ATAC Resources Tr’ondëk Hwëch’in First Nation Connaught historic placer

ATAC Resources Ltd.

Sampling on ATAC's Connaught property about west of Dawson City has returned assays of up to up to 4,050 g/t silver, 79.4% lead, 10.9 g/t gold, 7.24% zinc, and 1.98% copper.

The Government of Yukon, meanwhile, reported that it has temporarily withdrawn from potential mineral staking the high conservation value areas identified by the Dawson Regional Land Use Planning Commission in its proposed land use plan.
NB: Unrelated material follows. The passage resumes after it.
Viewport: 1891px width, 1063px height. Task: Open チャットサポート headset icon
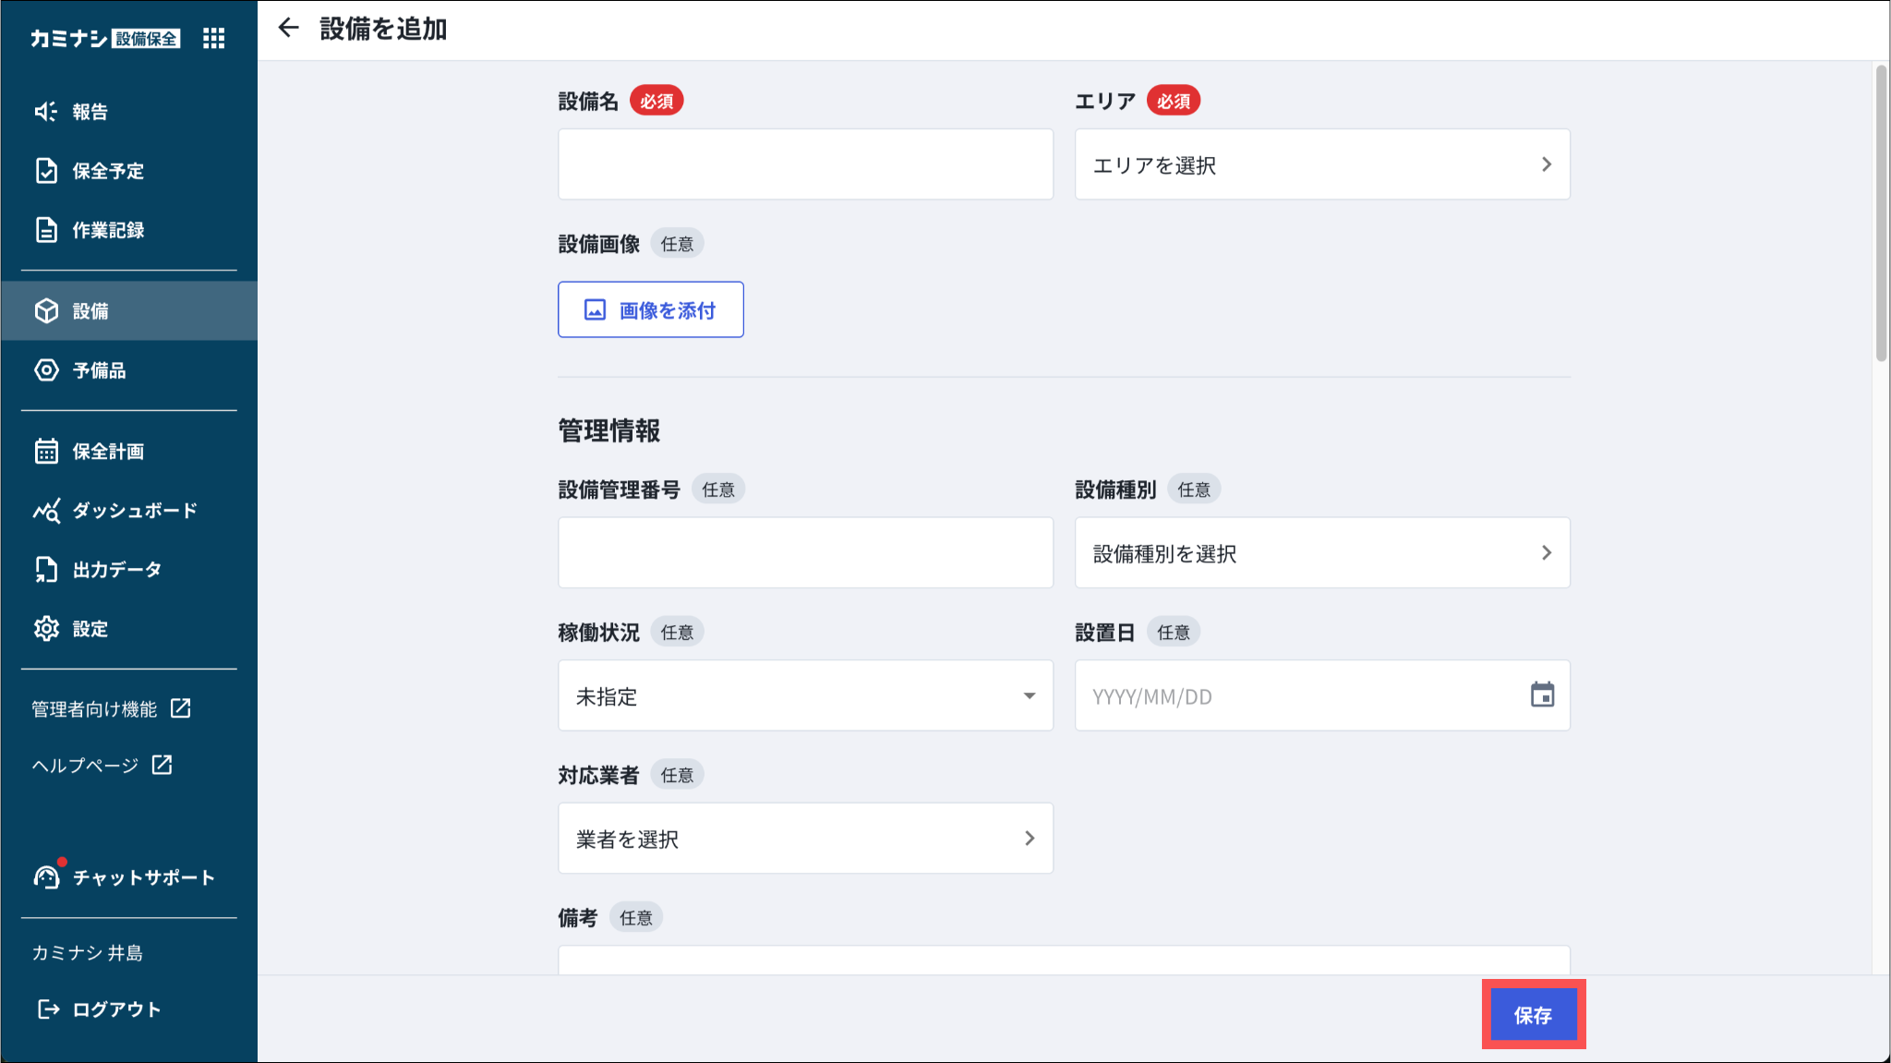[x=46, y=877]
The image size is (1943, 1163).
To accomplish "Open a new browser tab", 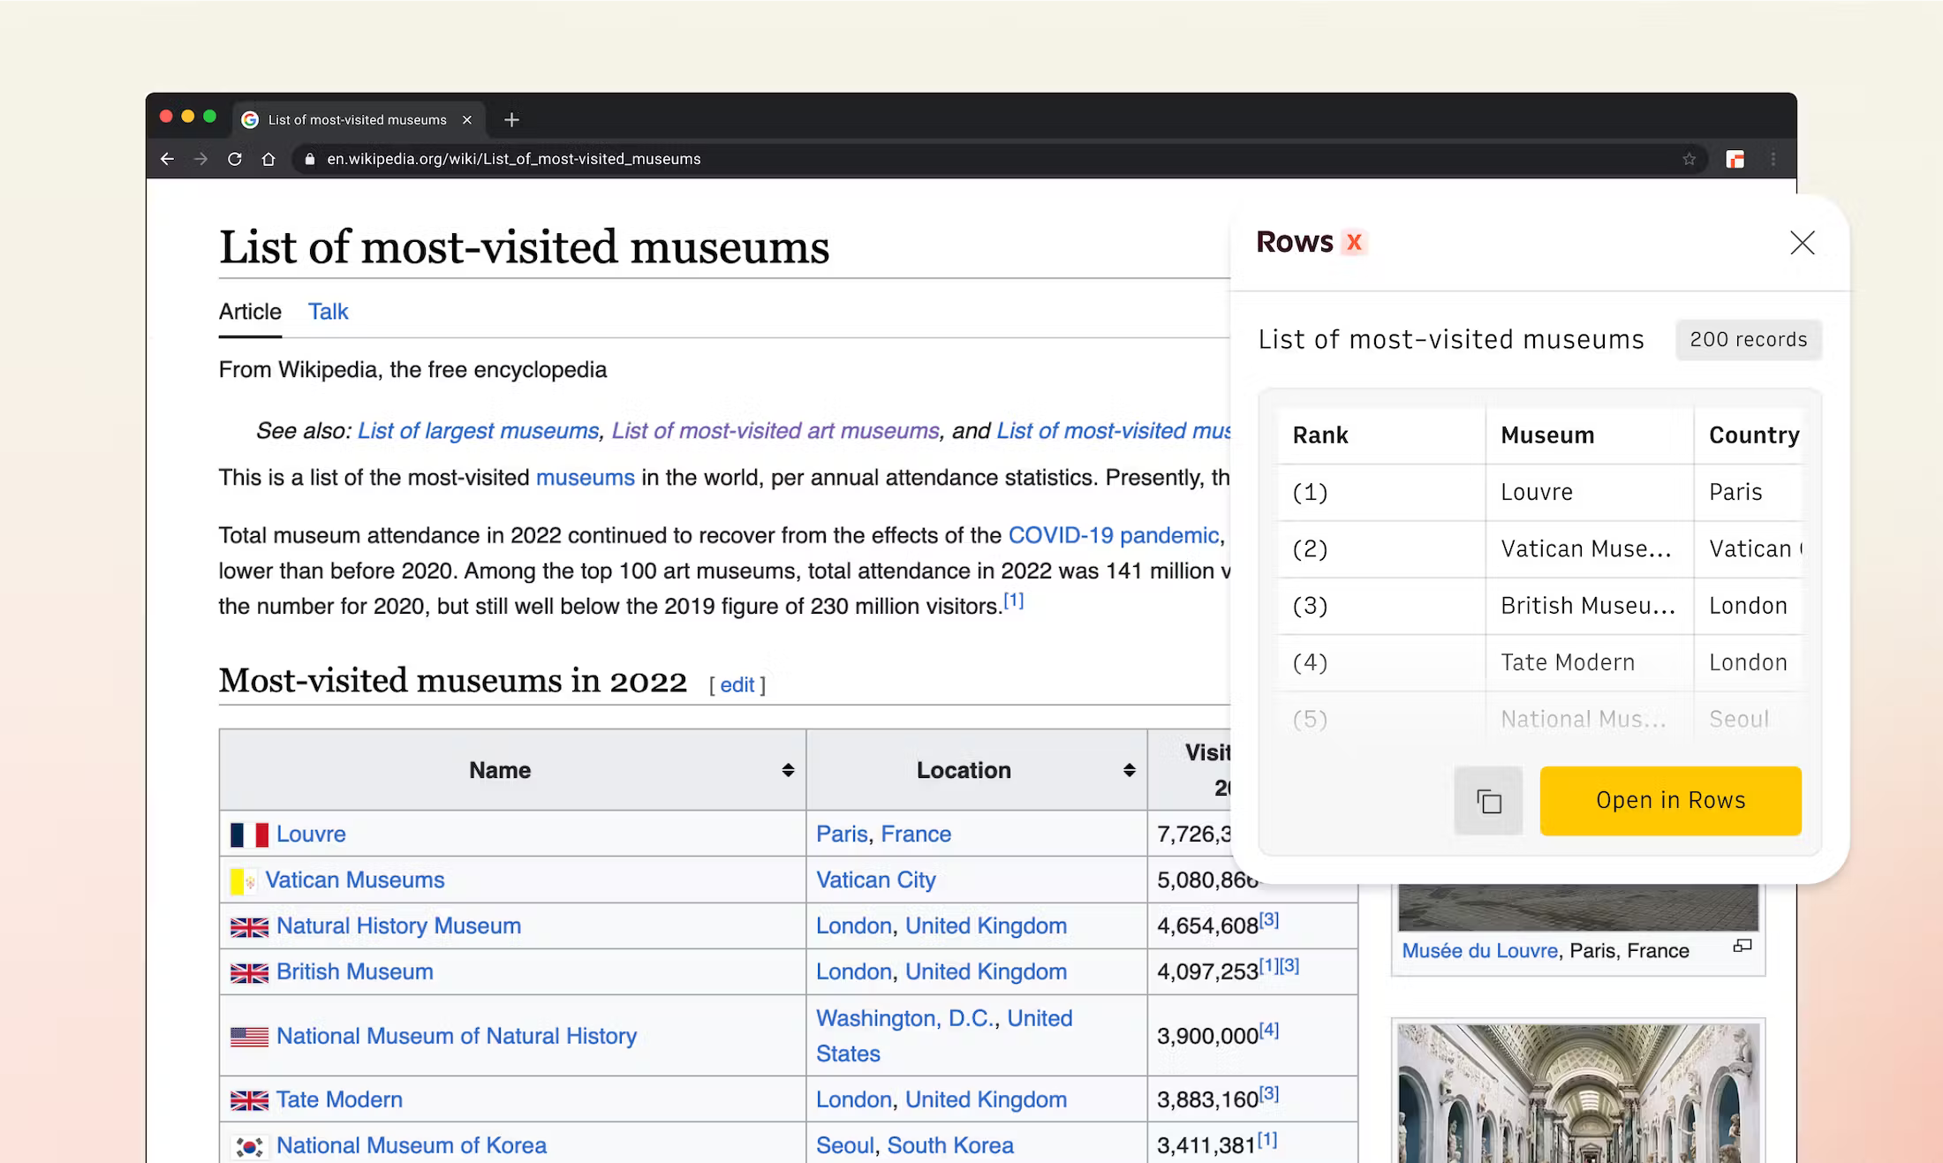I will point(511,119).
The Dawson planning region covers roughly 40,000 square kilometers (15,450 square miles) in the northwestern part of Yukon, the site of much of the territory's placer mining.

Including the Tombstone Territorial Park, the total amount of land withdrawn accounts for 44.7% of the planning area.

The Tr'ondëk Hwëch'in First Nation and Yukon government, along with the planning commission, are collaboratively developing the Dawson Regional Land Use Plan. All three parties approved a one-year interim withdrawal of mineral staking in the specified areas.

The commission plans to invite and consider public comment on the draft plan this summer and early fall of 2021. Existing holders of claims in the withdrawn areas can continue to work their claims during the period of the interim withdrawal. And the withdrawn areas may change after the commission makes its final recommendations, the government said.